*** Opening of Given information ***

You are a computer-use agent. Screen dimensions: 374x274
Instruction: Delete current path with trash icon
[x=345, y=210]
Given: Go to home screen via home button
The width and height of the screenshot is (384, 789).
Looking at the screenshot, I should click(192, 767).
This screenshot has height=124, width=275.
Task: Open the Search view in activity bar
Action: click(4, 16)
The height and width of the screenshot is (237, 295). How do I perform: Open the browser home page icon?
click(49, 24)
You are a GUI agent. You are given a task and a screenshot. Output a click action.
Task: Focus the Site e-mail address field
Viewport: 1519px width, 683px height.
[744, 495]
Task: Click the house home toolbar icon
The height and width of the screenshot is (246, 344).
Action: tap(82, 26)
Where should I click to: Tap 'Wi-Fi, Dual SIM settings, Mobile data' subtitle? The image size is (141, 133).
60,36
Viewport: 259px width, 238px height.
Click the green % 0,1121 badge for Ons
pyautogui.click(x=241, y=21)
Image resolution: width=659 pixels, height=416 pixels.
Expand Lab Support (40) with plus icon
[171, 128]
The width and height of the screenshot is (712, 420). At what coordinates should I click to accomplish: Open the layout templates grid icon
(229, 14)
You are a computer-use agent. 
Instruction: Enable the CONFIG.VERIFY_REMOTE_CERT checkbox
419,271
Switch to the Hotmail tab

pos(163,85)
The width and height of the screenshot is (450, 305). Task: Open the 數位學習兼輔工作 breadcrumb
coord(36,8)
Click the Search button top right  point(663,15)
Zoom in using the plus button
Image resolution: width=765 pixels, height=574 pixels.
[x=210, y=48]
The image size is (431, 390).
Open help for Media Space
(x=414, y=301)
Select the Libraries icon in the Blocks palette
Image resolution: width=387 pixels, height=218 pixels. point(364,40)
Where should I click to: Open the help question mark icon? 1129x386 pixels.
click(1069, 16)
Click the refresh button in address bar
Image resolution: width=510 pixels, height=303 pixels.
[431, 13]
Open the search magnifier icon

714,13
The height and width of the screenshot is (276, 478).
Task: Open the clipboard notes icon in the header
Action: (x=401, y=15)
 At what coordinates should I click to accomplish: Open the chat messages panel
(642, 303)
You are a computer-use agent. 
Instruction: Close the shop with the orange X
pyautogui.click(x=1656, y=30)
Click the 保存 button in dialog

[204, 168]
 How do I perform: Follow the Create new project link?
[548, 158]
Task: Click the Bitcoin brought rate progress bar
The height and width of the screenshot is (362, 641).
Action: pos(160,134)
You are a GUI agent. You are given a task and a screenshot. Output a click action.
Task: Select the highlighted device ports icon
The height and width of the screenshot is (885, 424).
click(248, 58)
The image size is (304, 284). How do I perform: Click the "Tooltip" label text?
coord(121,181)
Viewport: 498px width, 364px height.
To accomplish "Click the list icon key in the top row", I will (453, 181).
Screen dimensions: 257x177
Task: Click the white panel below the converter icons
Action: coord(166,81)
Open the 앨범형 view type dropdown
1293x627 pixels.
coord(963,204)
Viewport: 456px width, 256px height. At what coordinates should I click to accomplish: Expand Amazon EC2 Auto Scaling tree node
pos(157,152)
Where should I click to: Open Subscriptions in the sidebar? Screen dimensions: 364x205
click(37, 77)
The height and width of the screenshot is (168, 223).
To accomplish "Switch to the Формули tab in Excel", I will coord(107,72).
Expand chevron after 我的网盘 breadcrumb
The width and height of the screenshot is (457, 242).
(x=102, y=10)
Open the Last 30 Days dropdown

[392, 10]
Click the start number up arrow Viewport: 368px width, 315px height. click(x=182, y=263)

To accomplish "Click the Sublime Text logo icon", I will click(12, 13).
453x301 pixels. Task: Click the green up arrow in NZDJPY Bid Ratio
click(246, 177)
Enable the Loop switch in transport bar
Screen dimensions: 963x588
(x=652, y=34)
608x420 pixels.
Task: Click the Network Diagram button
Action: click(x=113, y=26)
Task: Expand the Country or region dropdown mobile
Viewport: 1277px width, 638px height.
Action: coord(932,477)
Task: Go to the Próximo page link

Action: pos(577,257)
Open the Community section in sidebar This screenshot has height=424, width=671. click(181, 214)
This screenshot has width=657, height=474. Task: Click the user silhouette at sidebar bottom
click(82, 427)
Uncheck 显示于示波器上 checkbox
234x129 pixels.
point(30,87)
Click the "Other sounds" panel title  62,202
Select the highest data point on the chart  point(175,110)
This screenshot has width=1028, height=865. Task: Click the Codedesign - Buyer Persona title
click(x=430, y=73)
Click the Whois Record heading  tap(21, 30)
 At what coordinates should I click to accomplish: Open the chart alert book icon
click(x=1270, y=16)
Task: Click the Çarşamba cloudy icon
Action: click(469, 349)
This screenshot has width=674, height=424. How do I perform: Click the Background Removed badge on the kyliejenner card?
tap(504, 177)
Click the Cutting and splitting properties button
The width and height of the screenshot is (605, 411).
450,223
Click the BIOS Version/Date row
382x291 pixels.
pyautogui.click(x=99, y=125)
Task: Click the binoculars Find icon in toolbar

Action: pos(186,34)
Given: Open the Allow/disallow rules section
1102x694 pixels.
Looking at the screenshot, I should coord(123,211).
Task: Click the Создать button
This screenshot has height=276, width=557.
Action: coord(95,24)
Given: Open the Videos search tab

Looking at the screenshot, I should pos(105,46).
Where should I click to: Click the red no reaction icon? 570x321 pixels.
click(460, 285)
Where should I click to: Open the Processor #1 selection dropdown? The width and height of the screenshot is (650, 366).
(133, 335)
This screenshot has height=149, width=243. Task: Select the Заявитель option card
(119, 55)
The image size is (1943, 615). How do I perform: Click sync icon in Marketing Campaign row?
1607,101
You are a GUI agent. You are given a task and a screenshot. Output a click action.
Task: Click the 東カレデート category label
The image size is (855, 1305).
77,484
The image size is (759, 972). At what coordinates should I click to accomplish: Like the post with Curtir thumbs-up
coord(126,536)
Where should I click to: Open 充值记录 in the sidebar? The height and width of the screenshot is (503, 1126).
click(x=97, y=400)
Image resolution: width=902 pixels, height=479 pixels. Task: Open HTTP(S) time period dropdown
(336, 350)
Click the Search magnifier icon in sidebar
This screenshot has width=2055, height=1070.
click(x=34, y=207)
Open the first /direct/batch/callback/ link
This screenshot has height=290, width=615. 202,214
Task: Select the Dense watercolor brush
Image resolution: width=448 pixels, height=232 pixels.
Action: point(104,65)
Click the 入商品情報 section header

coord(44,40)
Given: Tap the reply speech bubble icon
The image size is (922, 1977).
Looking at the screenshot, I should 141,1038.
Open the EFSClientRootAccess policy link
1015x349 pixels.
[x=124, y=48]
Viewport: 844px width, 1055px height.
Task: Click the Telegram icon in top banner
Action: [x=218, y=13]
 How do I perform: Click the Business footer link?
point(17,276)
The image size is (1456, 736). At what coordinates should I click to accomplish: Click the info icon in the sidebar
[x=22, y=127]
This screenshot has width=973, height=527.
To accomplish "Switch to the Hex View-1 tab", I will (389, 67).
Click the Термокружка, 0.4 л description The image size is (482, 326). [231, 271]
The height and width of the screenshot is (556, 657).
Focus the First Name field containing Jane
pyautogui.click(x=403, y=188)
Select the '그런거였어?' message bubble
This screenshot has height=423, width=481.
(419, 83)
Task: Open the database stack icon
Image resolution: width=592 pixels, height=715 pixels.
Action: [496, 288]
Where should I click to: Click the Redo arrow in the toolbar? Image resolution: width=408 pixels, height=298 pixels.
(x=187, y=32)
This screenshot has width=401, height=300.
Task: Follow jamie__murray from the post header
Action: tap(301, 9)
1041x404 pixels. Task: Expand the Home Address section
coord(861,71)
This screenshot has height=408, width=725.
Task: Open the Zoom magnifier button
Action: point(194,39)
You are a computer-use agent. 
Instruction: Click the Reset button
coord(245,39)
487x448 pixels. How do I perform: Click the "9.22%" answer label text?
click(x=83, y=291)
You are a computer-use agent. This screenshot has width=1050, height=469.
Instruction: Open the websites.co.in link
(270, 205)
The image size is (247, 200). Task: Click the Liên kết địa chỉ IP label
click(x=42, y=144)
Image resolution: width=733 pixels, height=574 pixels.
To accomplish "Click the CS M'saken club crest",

*** Close of Given information ***

- **Problem statement**
Retype only the lines above between the line with "1041x404 pixels. Task: Expand" and the line with "You are a computer-use agent. This", counting those two lines as well, and keep every character as it is.

- **Task result**
1041x404 pixels. Task: Expand the Home Address section
coord(861,71)
This screenshot has height=408, width=725.
Task: Open the Zoom magnifier button
Action: point(194,39)
You are a computer-use agent. 
Instruction: Click the Reset button
coord(245,39)
487x448 pixels. How do I perform: Click the "9.22%" answer label text?
click(x=83, y=291)
You are a computer-use agent. This screenshot has width=1050, height=469.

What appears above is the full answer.